No one believes the short man or the uncle give a flying you know what about them. It is Tambon, Amphoe and Province only
 
It is almost impossible to find new TV programs and films from the west that have no expletives, irrespective of the age restrictions applied by their distributors ('old' British Board of Film Censors style.) Over the years, it has led to the huge increase in kids of all ages indiscriminately using foul language in public. Back in the day, while schoolkids certainly used foul language, they mostly did so out of the hearing of their parents and teachers. Those who didn't were educated in the art of receiving punishment.

Literacy is a gift, a reward for reading good literature. As movies and 'sensationalist' TV has spread, literacy has diminished in inverse proportion. I'm all for freedom of expression as opposed to subjecting all and sundry to the censor's red pen. On the other hand, hearing kids up to the age of 100 years in the UK - or elsewhere - who seem unable to form sentences without inserting expletives to emphasise their illiteracy.

As a kid, I never swore in front of my parents, grandparents, teachers, etc., on pain of a clip round the ear or equivalent.

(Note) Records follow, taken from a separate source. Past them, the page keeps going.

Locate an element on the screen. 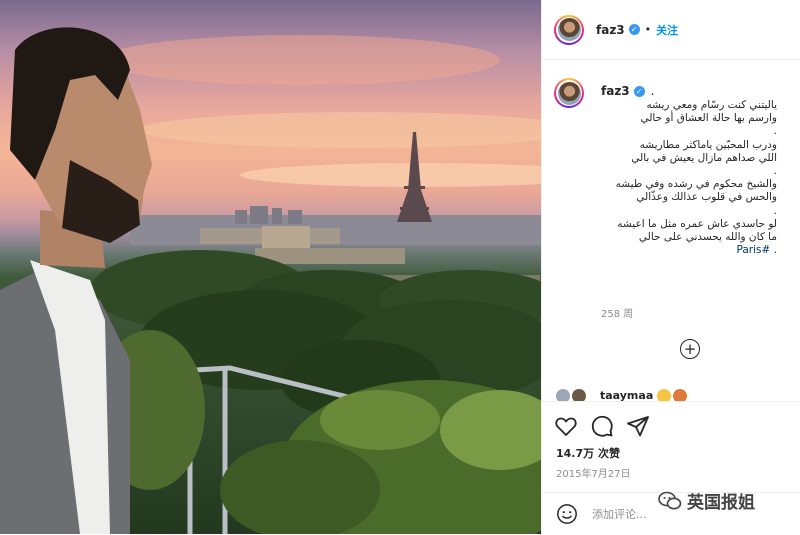 The image size is (800, 535). post-header: faz3 ✓ • 关注 is located at coordinates (671, 30).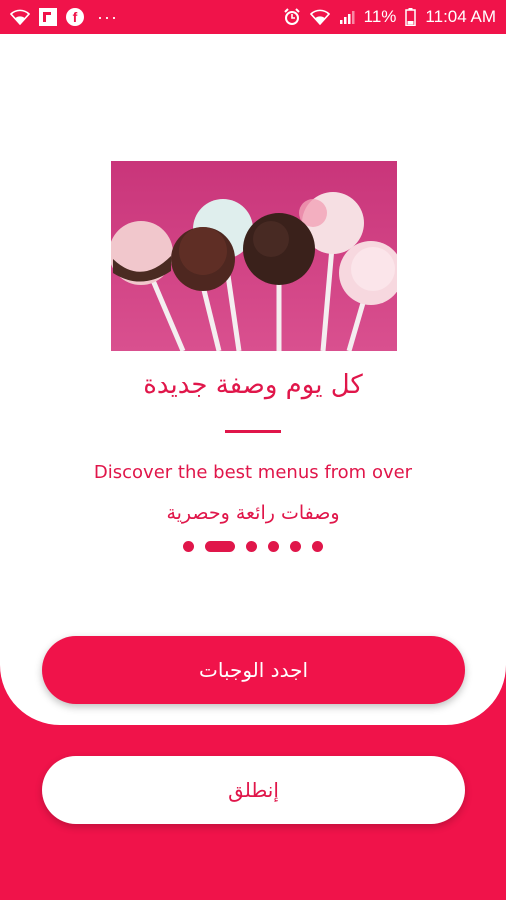  I want to click on title-divider, so click(253, 432).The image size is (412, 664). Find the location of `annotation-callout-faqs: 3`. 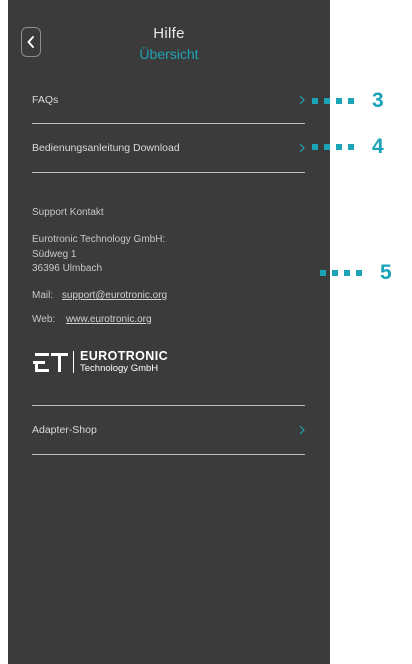

annotation-callout-faqs: 3 is located at coordinates (348, 100).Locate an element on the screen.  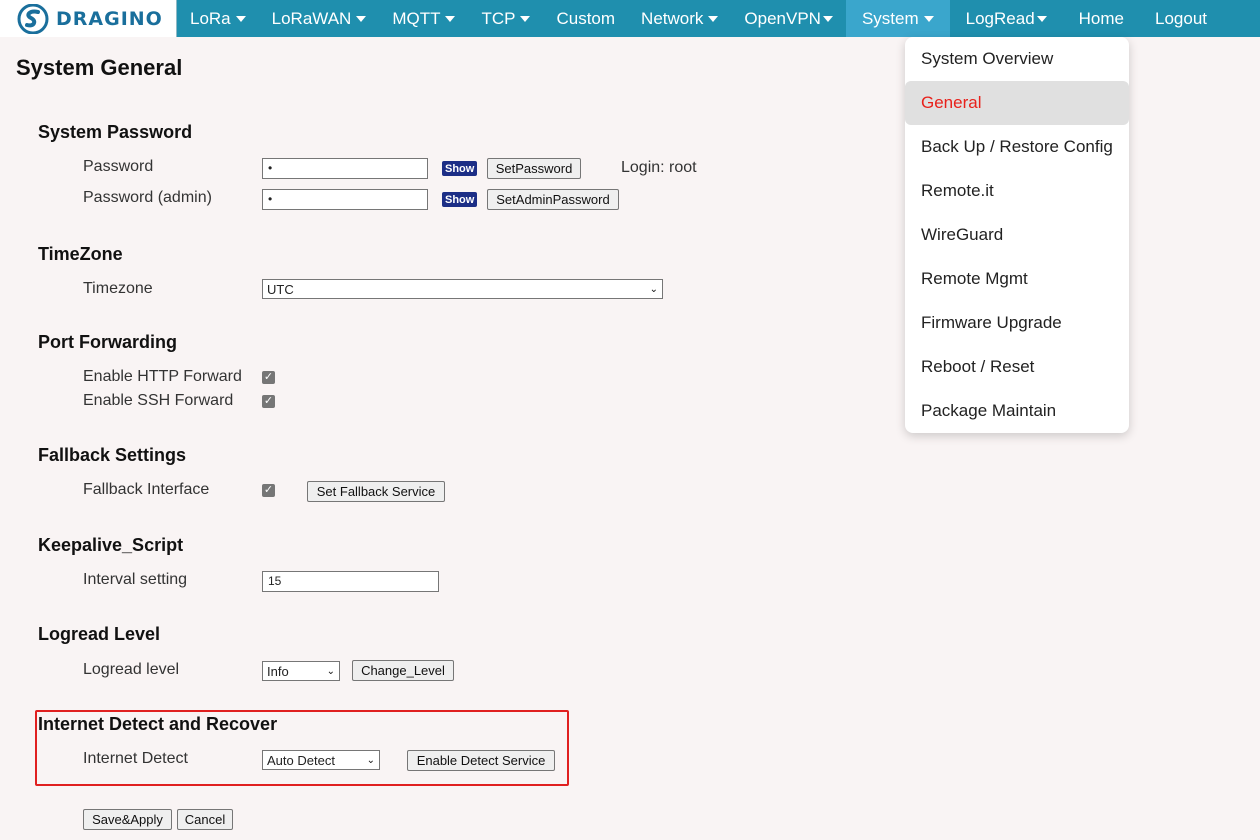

I find, still, that it is not necessary to insert foul or abusive language to communicate, any more than it is necessary to shoot innocents to demonstrate one's lunacy.

It appears that society insists on being progressive, suggesting that the present is better than the past in many ways. During my lifetime, crimes have become more difficult to prevent and even more difficult to solve as the Authorities have - unbelievably in many cases - allowed them to be 'overlooked' on the pretext of that reducing the cost of policing. In the real world, the cost of those crimes still has to be paid for, one way or another, and allowing a crime to go unpunished is the easiest way of ensuring that it will be committed again. Decriminalising is in many respects a admission that Authorities can no longer do their jobs properly. The failure started somewhere - maybe as basic as failing to recognise that the adage 'look after the pennies and the pounds will look after themselves' applies just as much to crime prevention and promoting decent behaviour in society as it does to encourage kids to save for that rainy day.

Keep the bad words list. That way they will never become good words.